The New York bill amends Section 215 of the New York Labor Law to prohibit employers from “evaluating any demerit, event, other point or deduction from an allotted time bank which subjects or could subject an employee to disciplinary action” based on the use of “any legally protected absence under federal, local or state law.” The law also prohibits employers from terminating, threatening, discriminating or retaliating against employees for their use of statutory absences.
“No-fault” attendance policies are a system where employees accrue points for absences or tardiness and face discipline or termination should they rack up too many points. Often, they are accompanied by a reward system where points are deducted for good attendance.
Implications. The New York law simply codifies what HR departments should already be doing, says Eric H. Rumbaugh, an employment attorney and partner with Michael Best and Friedrich LLP. “This law serves as a good reminder for companies and contingent workforce program managers to review their policies to ensure they are in compliance with applicable laws.”

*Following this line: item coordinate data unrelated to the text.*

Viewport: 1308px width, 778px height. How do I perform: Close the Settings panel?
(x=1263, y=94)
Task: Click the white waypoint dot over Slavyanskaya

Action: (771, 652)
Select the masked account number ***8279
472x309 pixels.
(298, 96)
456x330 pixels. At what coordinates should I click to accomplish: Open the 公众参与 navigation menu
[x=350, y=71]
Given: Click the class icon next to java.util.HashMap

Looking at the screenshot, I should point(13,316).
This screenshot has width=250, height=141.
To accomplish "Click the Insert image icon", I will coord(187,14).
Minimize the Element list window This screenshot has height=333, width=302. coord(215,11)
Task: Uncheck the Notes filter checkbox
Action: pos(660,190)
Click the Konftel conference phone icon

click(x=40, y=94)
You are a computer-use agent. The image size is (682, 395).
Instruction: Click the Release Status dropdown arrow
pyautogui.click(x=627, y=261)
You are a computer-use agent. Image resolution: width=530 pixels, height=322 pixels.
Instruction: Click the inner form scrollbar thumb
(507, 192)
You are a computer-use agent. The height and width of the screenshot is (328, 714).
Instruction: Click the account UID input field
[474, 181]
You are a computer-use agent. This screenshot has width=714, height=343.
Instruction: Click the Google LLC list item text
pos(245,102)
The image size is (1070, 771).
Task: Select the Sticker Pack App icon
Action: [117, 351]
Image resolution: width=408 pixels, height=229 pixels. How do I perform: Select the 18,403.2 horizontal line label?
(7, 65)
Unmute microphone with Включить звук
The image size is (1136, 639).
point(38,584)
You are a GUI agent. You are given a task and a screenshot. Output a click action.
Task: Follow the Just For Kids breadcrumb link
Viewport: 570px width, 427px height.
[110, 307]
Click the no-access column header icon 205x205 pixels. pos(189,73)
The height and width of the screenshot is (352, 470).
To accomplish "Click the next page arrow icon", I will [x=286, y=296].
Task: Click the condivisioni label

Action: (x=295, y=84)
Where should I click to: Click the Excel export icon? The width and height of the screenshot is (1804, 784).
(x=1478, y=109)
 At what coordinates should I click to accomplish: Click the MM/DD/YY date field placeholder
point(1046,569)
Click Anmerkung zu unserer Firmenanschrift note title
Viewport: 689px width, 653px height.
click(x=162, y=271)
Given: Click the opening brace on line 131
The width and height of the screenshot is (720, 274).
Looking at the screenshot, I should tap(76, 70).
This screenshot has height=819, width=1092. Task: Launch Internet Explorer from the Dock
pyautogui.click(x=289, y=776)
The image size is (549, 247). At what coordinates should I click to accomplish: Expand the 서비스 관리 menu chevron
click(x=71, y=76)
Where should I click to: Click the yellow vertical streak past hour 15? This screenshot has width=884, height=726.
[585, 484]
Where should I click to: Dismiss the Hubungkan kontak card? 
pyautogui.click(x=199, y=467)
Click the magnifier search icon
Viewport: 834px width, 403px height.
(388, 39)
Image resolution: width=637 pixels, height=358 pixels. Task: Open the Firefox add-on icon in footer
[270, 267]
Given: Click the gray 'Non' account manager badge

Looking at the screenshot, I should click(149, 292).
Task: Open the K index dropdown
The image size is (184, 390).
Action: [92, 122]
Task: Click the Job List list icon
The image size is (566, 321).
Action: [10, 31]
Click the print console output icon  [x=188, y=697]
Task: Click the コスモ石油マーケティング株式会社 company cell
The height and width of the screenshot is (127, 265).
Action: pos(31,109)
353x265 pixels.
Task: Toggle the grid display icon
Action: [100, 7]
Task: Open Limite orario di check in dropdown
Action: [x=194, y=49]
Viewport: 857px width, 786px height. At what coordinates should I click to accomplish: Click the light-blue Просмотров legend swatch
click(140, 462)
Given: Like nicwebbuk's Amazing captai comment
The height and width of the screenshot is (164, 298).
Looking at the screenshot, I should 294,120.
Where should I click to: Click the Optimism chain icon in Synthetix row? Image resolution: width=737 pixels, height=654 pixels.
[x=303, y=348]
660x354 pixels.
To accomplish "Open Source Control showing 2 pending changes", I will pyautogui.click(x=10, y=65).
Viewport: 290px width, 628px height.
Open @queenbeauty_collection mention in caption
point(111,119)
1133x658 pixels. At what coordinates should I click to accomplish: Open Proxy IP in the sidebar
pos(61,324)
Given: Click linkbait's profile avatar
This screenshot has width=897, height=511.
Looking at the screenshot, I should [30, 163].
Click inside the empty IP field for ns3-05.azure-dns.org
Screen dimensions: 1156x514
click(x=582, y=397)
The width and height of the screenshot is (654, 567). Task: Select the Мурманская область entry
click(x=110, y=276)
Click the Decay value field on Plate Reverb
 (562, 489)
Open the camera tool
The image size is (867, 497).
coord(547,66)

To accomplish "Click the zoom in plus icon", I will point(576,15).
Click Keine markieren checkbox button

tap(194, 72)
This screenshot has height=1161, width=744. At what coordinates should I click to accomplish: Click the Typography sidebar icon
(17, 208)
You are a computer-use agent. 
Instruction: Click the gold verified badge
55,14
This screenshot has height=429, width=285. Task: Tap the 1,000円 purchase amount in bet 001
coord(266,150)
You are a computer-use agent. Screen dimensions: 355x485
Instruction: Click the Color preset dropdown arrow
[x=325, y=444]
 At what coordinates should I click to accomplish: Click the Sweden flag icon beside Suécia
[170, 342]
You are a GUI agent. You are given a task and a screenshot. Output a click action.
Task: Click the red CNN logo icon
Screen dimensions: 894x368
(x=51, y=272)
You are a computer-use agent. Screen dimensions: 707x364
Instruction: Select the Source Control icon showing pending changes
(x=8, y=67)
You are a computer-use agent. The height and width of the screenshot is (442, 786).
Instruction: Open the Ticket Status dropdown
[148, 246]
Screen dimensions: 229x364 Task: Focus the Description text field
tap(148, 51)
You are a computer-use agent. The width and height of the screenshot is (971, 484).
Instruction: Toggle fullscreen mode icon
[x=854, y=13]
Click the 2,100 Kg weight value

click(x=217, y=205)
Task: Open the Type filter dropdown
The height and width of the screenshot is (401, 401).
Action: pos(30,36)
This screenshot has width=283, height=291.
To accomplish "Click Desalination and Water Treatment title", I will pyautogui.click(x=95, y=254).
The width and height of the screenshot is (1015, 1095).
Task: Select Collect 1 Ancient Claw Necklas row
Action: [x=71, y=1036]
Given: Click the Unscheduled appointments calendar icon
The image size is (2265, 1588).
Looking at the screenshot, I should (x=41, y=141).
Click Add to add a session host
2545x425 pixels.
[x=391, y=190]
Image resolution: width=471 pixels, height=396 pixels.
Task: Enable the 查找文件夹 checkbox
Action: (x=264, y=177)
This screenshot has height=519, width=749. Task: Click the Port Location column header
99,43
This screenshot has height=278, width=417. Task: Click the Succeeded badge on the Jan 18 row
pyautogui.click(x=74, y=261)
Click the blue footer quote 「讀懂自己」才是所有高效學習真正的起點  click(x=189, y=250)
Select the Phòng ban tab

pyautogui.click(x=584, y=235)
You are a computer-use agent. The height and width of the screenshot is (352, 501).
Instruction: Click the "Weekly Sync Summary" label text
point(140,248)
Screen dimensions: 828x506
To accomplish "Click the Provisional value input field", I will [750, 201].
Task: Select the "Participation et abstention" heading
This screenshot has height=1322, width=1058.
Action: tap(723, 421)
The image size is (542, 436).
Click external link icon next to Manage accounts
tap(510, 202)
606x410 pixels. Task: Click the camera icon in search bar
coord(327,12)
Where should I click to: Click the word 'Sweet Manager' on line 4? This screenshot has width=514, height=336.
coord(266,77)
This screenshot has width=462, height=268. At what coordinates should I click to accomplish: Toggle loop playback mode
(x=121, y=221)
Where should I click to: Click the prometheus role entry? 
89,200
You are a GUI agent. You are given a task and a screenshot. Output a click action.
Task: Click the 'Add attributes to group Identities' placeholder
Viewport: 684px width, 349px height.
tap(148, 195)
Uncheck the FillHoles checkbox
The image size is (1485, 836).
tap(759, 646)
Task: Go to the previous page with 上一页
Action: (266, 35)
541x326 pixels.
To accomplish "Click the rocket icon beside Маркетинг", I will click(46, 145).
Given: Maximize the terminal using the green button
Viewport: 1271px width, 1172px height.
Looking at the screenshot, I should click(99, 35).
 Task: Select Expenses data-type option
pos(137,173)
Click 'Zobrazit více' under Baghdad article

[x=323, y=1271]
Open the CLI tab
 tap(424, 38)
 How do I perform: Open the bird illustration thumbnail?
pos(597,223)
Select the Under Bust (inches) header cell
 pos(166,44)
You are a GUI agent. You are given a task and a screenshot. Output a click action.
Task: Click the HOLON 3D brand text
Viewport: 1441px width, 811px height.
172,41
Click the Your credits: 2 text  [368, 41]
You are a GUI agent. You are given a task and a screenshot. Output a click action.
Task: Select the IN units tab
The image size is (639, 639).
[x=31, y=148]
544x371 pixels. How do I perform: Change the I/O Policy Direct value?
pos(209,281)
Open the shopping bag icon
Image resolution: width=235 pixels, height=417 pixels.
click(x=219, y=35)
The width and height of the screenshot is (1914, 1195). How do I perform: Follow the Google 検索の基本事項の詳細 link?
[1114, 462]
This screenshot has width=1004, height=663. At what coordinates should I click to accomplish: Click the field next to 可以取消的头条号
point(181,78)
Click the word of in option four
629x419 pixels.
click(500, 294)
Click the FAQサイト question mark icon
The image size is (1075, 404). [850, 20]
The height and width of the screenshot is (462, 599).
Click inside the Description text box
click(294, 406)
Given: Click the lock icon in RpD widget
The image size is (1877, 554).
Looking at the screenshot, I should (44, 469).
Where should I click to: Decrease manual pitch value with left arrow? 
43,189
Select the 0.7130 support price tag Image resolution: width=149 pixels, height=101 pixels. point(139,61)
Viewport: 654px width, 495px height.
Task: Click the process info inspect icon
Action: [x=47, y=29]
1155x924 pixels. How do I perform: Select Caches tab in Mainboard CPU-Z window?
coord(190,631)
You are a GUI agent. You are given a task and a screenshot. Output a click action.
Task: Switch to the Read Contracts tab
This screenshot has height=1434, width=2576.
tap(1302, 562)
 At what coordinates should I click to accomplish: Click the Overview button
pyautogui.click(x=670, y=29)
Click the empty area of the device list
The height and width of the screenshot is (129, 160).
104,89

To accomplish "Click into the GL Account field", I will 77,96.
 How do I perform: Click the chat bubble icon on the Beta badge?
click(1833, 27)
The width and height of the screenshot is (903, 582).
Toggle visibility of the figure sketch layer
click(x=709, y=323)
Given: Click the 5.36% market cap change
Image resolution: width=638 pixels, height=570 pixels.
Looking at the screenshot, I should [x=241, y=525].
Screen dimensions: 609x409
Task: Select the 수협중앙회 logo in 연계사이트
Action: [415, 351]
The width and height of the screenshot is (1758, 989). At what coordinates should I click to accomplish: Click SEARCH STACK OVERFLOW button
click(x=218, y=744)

Workers will have absences, Rumbaugh explains, but if those absences are for a protected reason, “neither you nor your staffing firm can penalize them.”
However, New York’s law goes further than the existing protections by declaring that the mere issuance of attendance points (or equivalents) for protected absences constitutes retaliation, even when those points do not result in discipline or termination, writes Scott T. Allen, an attorney with Foley & Lardner. Accordingly, New York employers must consider exceptions for any and all absences that result in attendance points to workers and not only when they receive formal discipline as a result.
New York’s law goes into effect Feb. 19, 2023.